◆ What the task asks:
Copy out the stretch of records from the line containing "The height and width of the screenshot is (407, 610)." through the line containing "Looking at the screenshot, I should tap(15, 372).", both lines included, without changing a single character.
START Entries supplied
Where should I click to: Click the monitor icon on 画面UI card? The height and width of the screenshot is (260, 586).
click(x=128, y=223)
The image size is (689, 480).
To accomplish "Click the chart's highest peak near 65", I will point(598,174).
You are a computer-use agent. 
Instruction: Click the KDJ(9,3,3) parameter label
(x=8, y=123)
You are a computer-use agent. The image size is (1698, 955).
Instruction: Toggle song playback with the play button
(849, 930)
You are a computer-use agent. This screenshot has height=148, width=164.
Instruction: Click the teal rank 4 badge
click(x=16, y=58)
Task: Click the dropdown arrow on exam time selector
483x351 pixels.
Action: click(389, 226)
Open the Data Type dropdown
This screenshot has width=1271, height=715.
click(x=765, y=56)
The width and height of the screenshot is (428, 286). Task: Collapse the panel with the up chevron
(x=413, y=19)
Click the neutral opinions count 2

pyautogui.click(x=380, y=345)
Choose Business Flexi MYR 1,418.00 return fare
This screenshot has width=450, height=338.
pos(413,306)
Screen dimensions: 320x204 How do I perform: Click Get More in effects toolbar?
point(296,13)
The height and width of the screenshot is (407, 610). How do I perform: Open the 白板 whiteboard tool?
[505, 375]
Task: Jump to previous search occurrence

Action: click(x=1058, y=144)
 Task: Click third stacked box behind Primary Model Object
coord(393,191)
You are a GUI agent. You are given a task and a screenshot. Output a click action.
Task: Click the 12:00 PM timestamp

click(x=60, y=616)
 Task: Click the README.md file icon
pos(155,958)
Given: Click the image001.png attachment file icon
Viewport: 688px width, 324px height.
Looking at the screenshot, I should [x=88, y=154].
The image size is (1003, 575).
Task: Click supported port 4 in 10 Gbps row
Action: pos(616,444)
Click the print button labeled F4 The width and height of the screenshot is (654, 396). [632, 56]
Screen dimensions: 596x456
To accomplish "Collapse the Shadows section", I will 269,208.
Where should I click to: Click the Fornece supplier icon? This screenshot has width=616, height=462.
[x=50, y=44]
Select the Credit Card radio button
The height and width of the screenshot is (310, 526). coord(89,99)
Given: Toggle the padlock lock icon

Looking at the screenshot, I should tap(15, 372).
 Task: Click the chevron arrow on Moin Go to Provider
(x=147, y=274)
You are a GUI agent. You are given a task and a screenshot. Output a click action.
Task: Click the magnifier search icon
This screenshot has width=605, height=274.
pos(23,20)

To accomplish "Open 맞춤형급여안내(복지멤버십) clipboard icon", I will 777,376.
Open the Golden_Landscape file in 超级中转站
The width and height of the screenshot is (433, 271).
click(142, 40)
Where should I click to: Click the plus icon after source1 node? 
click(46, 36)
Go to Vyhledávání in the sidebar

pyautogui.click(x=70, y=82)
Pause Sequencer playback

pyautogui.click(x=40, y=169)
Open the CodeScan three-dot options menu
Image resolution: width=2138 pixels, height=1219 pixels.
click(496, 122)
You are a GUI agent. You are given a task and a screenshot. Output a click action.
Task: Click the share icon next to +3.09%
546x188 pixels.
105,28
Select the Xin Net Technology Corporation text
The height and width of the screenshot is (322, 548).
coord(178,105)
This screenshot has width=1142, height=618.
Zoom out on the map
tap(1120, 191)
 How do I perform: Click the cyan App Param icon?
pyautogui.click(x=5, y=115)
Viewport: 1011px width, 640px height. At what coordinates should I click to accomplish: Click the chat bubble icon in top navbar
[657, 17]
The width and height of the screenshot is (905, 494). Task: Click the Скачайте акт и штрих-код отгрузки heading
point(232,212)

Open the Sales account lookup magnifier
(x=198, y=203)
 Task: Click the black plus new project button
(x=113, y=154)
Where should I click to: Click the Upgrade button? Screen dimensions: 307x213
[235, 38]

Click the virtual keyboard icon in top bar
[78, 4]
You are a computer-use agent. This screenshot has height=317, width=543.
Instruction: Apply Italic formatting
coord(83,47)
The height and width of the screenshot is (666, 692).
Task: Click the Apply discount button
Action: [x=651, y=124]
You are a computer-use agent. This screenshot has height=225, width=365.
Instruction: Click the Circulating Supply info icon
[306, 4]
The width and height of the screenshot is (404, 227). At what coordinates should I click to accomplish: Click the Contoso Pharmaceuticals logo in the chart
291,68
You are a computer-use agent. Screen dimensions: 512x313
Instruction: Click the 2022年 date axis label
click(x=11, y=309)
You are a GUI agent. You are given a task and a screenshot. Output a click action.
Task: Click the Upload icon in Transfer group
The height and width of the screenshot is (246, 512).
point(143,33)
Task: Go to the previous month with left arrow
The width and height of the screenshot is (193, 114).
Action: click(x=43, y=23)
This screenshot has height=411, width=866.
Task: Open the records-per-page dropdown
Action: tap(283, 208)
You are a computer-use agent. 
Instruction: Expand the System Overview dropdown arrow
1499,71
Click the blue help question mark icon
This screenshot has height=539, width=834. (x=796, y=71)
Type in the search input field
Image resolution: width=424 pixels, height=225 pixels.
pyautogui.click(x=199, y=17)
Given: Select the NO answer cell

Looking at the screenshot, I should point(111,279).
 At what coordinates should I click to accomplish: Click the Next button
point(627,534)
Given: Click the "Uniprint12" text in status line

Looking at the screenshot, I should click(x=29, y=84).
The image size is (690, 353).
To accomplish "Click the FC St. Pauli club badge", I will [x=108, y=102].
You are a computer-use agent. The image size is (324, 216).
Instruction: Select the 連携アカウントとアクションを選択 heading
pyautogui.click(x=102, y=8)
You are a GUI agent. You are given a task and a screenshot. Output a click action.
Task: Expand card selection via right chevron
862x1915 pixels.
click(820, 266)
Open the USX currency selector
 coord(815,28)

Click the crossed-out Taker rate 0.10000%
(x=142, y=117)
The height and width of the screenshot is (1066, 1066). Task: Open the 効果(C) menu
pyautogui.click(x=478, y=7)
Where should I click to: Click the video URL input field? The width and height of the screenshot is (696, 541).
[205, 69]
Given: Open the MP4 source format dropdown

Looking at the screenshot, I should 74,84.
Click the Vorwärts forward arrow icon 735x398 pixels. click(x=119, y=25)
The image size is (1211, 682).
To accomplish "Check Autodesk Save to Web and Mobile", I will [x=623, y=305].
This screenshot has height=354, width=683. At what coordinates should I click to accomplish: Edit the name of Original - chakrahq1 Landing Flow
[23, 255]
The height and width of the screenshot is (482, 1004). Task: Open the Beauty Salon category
END Entries supplied
◆ Output of the exercise:
The height and width of the screenshot is (407, 610). How do I perform: Open the 白板 whiteboard tool?
[505, 375]
Task: Jump to previous search occurrence

Action: click(x=1058, y=144)
 Task: Click third stacked box behind Primary Model Object
coord(393,191)
You are a GUI agent. You are given a task and a screenshot. Output a click action.
Task: Click the 12:00 PM timestamp

click(x=60, y=616)
 Task: Click the README.md file icon
pos(155,958)
Given: Click the image001.png attachment file icon
Viewport: 688px width, 324px height.
Looking at the screenshot, I should [x=88, y=154].
The image size is (1003, 575).
Task: Click supported port 4 in 10 Gbps row
Action: pos(616,444)
Click the print button labeled F4 The width and height of the screenshot is (654, 396). [632, 56]
Screen dimensions: 596x456
To accomplish "Collapse the Shadows section", I will 269,208.
Where should I click to: Click the Fornece supplier icon? This screenshot has width=616, height=462.
[x=50, y=44]
Select the Credit Card radio button
The height and width of the screenshot is (310, 526). coord(89,99)
Given: Toggle the padlock lock icon

Looking at the screenshot, I should tap(15, 372).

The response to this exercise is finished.